Pellegrini, di cui ricorre il 160esimo anno dalla nascita accettò l’invito del barone Pierre de Coubertin, suo estimatore, a partecipare al concorso di pittura indetto per la quinta Olimpiade di Stoccolma. Partecipò, e vinse, con l’opera denominata “Sports d’Hiver”, trittico la cui parte centrale si trova nell’ufficio del sindaco di Albese con Cassano. Personaggio schivo non andò a ritirare la medaglia d’oro che nel settembre di quell’anno gli fu inviata a Gstaad insieme al diploma e a una lettera di congratulazioni.

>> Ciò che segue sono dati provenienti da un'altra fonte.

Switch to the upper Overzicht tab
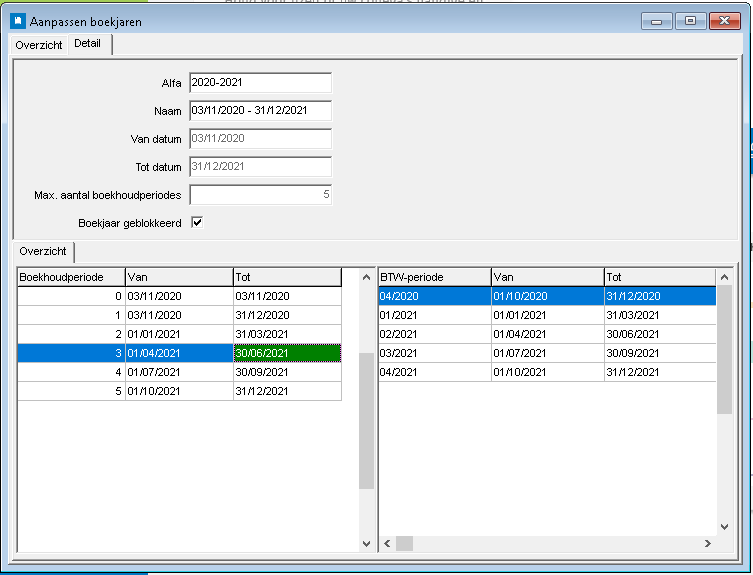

Il ritorno dell’appuntamento olimpico in Italia ha spinto Asso.Albese e il Comune a allestire una mostra a lui dedicata per portare alla ribalta l’uomo e le sue opere. Nella mostra saranno esposti, dipinti ma anche manifesti pubblicitari e cartoline grazie a cui Pellegrini – morto nel 1937 – poteva mantenersi e dedicarsi alla pittura.
L’esposizione “Carlo Pellegrini-Il pittore delle nevi” sarà aperta sabato e domenica al centro civico Fabio Casartelli di Albese dalle 10 alle 12 e dalle 14.30 alle 18.30.